The House Appropriations Committee issued a report this summer explaining its reasons for upholding the general provision to prevent any funds being used on gun research, in part because "the general provision's intent is to protect rights granted" by the Second Amendment.
Also this: "The restriction is to prevent activity that would undertake activities (to include data collection) for current or future research, including under the title 'gun violence prevention,' that could be used in any manner to result in a future policy, guidelines, or recommendations to limit access to guns, ammunition, or to create a list of gun owners."
"We aren't doing research for a couple of reasons," Dr. Alice Chen, executive director of Doctors for America told MTV News. "Because Congress scared the CDC away from doing research in 1996 and Congress has continued to stop the CDC from doing that research since. A lot of people don't even know this ban is in place."

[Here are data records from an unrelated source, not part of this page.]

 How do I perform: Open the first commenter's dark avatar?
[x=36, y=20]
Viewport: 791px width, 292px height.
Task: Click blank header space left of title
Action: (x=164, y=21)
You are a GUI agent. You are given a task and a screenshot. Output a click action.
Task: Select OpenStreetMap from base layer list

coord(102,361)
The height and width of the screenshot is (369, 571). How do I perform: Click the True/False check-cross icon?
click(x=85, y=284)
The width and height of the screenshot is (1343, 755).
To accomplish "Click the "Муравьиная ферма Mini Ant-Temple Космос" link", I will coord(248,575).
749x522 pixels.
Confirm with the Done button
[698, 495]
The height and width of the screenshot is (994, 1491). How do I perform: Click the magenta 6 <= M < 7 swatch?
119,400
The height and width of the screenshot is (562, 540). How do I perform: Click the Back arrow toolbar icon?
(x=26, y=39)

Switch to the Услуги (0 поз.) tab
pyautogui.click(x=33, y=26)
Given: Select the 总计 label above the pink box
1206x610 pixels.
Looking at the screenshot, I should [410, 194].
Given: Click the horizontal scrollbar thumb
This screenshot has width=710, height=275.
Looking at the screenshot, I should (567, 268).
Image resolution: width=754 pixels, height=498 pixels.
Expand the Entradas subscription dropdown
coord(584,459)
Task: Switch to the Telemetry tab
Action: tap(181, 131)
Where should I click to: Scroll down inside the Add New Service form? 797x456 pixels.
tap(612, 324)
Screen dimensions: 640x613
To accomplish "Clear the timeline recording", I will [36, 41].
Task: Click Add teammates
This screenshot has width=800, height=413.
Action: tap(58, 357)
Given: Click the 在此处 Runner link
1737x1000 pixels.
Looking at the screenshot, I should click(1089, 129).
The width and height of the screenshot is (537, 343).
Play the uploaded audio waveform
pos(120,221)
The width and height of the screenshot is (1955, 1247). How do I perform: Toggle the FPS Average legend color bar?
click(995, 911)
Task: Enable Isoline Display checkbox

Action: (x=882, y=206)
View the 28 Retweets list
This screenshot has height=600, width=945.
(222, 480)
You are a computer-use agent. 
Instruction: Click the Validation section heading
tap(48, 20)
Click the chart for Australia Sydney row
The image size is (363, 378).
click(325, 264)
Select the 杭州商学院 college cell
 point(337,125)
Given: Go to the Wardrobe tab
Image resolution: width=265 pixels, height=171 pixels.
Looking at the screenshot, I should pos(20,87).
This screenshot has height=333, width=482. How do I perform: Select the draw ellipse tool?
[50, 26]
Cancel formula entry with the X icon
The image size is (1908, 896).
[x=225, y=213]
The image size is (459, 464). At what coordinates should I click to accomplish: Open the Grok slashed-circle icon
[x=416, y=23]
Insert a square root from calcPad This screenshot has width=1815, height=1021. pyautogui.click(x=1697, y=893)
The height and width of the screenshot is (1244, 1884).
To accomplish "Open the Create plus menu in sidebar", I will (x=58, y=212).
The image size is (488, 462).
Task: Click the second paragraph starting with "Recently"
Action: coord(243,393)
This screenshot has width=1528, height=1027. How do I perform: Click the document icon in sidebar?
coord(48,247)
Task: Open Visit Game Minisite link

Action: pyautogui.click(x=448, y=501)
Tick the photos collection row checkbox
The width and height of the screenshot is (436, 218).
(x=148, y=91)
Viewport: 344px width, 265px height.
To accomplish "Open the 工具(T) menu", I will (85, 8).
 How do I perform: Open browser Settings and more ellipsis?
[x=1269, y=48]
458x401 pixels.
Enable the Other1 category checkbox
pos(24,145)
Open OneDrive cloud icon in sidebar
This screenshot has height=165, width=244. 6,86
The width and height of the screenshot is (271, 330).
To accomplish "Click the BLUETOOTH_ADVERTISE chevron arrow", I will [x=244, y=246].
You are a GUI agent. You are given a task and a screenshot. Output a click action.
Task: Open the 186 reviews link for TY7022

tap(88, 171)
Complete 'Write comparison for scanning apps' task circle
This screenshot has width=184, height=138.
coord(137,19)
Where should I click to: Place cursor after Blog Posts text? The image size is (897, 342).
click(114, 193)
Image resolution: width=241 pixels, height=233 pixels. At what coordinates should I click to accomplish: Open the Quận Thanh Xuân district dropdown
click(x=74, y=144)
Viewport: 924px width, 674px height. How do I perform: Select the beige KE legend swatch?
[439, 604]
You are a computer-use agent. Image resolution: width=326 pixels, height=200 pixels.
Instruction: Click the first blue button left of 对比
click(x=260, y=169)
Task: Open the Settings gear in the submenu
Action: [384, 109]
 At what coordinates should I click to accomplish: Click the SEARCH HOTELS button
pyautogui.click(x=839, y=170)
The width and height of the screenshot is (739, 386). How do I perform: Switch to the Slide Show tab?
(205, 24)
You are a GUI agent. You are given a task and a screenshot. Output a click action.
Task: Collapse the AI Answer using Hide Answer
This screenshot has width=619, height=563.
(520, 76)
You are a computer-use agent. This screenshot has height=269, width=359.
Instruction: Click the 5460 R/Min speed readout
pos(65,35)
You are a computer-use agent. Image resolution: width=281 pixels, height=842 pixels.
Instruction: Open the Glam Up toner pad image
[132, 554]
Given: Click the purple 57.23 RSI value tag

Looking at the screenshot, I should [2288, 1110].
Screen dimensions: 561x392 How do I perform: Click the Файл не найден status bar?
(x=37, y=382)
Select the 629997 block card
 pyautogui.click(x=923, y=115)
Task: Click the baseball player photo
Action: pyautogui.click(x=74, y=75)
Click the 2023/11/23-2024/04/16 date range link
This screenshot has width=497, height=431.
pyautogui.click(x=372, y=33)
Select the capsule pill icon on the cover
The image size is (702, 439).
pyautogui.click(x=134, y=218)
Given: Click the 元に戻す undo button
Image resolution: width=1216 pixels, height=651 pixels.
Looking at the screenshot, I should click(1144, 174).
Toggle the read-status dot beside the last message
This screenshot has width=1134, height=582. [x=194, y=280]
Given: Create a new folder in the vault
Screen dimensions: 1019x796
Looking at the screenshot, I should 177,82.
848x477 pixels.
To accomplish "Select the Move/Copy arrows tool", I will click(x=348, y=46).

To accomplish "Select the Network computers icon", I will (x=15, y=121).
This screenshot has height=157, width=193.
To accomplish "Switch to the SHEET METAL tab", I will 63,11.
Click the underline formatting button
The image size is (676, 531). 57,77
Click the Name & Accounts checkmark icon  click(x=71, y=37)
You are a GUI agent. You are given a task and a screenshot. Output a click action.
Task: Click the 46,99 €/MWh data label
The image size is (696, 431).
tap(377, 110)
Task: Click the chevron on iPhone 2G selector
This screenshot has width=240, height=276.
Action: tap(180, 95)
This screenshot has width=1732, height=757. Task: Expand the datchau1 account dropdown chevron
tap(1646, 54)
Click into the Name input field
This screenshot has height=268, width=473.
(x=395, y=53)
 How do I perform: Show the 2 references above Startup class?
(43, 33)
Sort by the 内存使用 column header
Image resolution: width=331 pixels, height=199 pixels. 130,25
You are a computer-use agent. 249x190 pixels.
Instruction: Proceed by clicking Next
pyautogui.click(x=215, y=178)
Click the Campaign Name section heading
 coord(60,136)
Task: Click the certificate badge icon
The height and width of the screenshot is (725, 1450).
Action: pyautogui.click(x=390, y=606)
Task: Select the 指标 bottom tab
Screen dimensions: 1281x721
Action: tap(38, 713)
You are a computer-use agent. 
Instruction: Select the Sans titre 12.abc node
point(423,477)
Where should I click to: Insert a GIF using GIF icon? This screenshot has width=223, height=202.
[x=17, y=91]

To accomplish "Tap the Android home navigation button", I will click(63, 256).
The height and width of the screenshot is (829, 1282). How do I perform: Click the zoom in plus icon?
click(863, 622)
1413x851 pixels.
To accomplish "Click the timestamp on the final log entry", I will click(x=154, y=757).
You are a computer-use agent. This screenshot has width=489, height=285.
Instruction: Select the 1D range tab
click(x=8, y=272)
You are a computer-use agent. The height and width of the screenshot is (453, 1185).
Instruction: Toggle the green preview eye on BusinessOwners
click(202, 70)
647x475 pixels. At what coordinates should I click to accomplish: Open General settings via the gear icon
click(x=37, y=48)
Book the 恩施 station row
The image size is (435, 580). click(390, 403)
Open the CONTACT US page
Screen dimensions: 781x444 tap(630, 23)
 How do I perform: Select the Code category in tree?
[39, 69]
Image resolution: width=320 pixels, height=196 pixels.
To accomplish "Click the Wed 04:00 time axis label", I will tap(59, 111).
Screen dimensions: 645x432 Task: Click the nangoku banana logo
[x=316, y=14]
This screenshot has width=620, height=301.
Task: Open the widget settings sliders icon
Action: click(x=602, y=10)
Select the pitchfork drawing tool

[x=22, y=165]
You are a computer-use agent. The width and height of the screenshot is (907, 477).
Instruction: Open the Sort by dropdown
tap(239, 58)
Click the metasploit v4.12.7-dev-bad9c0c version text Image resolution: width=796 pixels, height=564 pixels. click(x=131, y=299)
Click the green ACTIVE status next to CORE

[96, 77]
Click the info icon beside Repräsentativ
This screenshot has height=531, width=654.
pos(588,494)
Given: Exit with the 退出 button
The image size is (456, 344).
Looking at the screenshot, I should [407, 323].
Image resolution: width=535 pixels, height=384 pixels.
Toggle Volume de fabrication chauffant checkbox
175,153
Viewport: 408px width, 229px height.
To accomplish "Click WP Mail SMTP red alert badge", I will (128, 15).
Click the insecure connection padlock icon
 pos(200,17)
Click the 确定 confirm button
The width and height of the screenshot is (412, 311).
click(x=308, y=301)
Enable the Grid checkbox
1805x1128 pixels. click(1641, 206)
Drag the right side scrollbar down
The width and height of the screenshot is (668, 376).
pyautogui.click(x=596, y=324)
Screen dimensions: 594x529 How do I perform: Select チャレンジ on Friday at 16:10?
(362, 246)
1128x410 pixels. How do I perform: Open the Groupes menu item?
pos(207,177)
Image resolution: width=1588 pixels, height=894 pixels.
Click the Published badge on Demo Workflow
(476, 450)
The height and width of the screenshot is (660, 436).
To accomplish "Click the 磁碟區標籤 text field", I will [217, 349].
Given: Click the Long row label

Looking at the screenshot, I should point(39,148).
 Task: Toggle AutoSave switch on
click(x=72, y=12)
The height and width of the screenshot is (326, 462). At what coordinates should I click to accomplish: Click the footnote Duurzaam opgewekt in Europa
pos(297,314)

NRA spokesperson Lars Dalseide told MTV News in a statement that the issue came down to bias: "The NRA is not – and never has been – opposed to research that promotes the safe and responsible use of firearms and work to reduce gun–related deaths. However, the CDC research in the 1990s was biased in every way possible, and that’s why it was defunded."
Wherever you fall on the gun control/rights spectrum, however, Chen said the issues is that we don't even know what the research could teach us. She gave the example of car safety, and how 50 years ago we didn't know you had to put child car seats in the backseat and strap them in because there wasn't research around car safety.
"We don't know when a teen commits suicide with a gun where they got that gun, or what the best way is to prevent that suicide," she said. "We don't know which programs teaching gun safety to children actually work and which we should get rid of."
In the meantime, Everytown has been pouring money into its own private research on guns in public places and online gun sales, as well as the exhaustive investigation "Access Denied" -- subtitled, "How the Gun Lobby is Depriving Police, Policy Makers, and the Public of the Data we Need to Prevent Gun Violence."
While Chen said the NIH is doing some research on its own as well, the language in the ban as it stands now doesn't even allow the CDC to collect data on gun violence, which "has a pretty chilling effect on private and federal research." The fact is, the research could go either way, she said, validating some of the NRA's claims or some of the ones made by Bloomberg's Everytown. "As a doctor I don't care who's right. I care about what will save lives."
Ultimately, Avore said, Obama's steps are "not a substitute for Congressional action."
"We need to see Congress step up for its constituents because right now lawmakers are left without guidance to what public safety laws are effective," she said. "There's no substitute for federal research. It's really on the government to do research on all kinds of public health risks and concerns and there's no reason guns are the one thing we don't research."